Happy Days: Potsie, Richie, Fonzie, et Ralph Malph, via Wikipedia. 

 

«Il est comment Fonzie?» demande Jules à Yolanda dans Pulp Fiction. «Il est cool», lui répond-t-elle. Voilà. Tout est dit. Il est cool et seule une personne vraiment cool pouvait créer un personnage comme Fonzie.

Après avoir débuté comme auteur de blagues pour des comédiens comme Joey Bishop puis pour des sitcoms comme The Dick Van Dyke Show ou L’extravagante Lucy, il se fait donc un nom avec sa première création solo, Happy Days, suivi deux ans plus tard par une autre série tout aussi iconique, son spin-off Laverne & Shirley, centré sur deux amies de Fonzie qui s’installent en colocation, puis Mork & Mindy qui révèle Robin Williams.

Avec Norman Lear (All In The Family, Sanford & Son, Good Times, Maude) et James L. Brooks (Taxi, The Mary Tyler Moore Show), Garry Marshall s’est installé bien confortablement dans tous les foyers américains des années 70. Il est devenu cet auteur dont on s’amuse à rejouer les blagues le matin devant la machine à café, celui qui fait rire parents et enfants, le soir avant d’aller mettre tout le monde au lit, celui dont les personnages font office, pour beaucoup, de grands frères, de père, de soeur, de mère, de grand-père de substitution, ceux qui aident à passer les mauvais moments. C’est un de ces pouvoirs magiques qu’ont la télévision et ses conteurs.

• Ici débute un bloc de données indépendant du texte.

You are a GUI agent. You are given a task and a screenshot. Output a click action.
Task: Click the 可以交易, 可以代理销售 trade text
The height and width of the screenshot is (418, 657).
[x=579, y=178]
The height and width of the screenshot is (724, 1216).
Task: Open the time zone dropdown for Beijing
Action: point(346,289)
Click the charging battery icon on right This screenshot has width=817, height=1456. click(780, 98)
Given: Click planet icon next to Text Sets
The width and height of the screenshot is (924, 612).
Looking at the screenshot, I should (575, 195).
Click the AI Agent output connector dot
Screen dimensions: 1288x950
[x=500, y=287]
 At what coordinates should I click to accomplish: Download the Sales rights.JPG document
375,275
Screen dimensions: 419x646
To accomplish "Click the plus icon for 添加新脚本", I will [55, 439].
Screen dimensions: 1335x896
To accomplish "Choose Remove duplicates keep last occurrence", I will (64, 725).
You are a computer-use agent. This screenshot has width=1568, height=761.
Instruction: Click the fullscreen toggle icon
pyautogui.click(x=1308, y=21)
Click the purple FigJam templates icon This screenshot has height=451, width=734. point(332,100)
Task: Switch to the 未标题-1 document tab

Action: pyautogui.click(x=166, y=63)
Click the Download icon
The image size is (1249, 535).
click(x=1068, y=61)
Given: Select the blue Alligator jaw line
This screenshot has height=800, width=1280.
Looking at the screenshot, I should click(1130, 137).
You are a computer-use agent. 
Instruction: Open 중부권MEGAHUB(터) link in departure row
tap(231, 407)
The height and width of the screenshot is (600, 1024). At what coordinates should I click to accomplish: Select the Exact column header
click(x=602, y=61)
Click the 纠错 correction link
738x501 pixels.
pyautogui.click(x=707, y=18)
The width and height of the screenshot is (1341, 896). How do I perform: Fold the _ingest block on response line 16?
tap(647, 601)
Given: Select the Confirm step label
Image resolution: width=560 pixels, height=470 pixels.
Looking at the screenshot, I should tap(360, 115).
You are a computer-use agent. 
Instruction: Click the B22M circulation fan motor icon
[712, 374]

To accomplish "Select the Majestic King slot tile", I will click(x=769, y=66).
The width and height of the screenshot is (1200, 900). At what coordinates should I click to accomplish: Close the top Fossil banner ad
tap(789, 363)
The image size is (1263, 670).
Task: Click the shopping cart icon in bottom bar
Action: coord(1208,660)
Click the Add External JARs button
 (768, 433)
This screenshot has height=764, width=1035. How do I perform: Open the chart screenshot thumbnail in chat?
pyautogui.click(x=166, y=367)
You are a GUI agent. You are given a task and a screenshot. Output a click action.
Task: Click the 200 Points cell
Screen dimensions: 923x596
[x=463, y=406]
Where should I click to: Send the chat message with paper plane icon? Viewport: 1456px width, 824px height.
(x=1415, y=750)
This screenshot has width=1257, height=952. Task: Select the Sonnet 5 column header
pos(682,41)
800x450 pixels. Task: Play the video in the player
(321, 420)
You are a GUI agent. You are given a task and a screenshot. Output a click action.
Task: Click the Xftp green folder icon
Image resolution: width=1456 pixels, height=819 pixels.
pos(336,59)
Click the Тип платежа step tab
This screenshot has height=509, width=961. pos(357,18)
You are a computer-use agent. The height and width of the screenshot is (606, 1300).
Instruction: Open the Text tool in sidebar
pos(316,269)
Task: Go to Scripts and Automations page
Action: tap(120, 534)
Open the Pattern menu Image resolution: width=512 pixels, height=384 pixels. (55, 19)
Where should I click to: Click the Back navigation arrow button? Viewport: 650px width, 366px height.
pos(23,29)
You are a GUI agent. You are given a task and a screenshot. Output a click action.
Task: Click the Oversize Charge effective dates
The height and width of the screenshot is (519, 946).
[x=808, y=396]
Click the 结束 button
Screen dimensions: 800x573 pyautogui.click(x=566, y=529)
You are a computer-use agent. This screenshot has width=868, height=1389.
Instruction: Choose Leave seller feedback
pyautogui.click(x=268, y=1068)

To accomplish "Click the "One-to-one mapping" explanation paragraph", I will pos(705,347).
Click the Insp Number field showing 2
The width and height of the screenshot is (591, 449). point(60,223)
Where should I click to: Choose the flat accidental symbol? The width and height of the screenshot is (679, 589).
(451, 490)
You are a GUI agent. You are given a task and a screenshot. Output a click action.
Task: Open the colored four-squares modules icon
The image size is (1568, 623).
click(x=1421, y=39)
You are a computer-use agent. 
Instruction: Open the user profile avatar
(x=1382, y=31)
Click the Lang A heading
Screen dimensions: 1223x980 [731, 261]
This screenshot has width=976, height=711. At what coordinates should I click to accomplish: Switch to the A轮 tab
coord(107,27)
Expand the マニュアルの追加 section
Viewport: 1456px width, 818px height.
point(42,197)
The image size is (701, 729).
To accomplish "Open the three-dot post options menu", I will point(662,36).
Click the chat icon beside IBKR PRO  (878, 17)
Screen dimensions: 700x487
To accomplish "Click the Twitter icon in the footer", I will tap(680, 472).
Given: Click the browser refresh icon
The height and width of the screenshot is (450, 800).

Et en passant au cinéma au milieu des années 80, il a confirmé ce pouvoir, cette capacité à raconter des histoires pour le plus grand nombre, des histoires simples qui arrivent à toucher le coeur des gens en mélangeant un humour splastick décapant avec une grande tendresse et beaucoup d’humanisme.

Certes, il n’était pas un réalisateur adoré par les critiques (seuls trois de ses films sont certifiés «frais» par Rotten Tomatoes) mais ses films l’étaient par le public. Pretty Woman, avec ses 853 millions de dollars de recettes dans le monde (en dollars de 2016), reste la plus grande comédie romantique de l'histoire du box-office. Même récemment, Valentine’s Day, tourné alors qu’il a 75 ans, rapportait près de 215 millions de dollars dans le monde. Marshall, en 56 ans de carrière, n’a jamais coupé le lien qui l’unissait à son public, le grand public.

Frankie & Johnny

 

Comme votre papy qui vous raconte une histoire bien enfoncé sous votre couette, il avait en effet ce talent pour créer des cocons, des petites bulles de confort dans lesquelles on se sentait bien, dans lesquelles les gens étaient les meilleures versions d’eux-mêmes. Des cocons qui ont pu ressembler à cette immense chambre d’hôtel de Beverly Hills dans laquelle Julia Roberts, la prostituée, se révèle à elle-même dans Pretty Woman ou à ce diner crasseux où Michelle Pfeiffer redécouvre l’amour auprès de Al Pacino dans Frankie & Johnny ou à ce cottage au bord de l’océan où Barbara Hershey dit adieu à sa fille et à sa meilleure amie dans le bouleversant Au Fil de la vie ou à cette grande maison où Anne Hathaway devient une Princesse (malgré elle).

Normal, donc, de revoir, de film en film, Hector Elizondo, cette figure paternelle qui a appris à Anne Hathaway à danser la valse dans Princesse Malgré elle ou qui, le premier, voit Julia Roberts comme elle est vraiment dans Pretty Woman. Double du réalisateur à l’écran, Elizondo est présent au générique de chacun des 18 films de Marshall depuis 34 ans après que les deux se sont rencontrés au tout début des années 80 sur un terrain de basket.

Cette présence, cette chaleur humaine que toutes ces célébrités expriment dans leur tweet ce matin, sont ainsi comme cette odeur, ces sons, ces sensations d’enfance et d’adolescence que l’on ressent quand on revient visiter son papy après une semaine de travail épuisante en open-space.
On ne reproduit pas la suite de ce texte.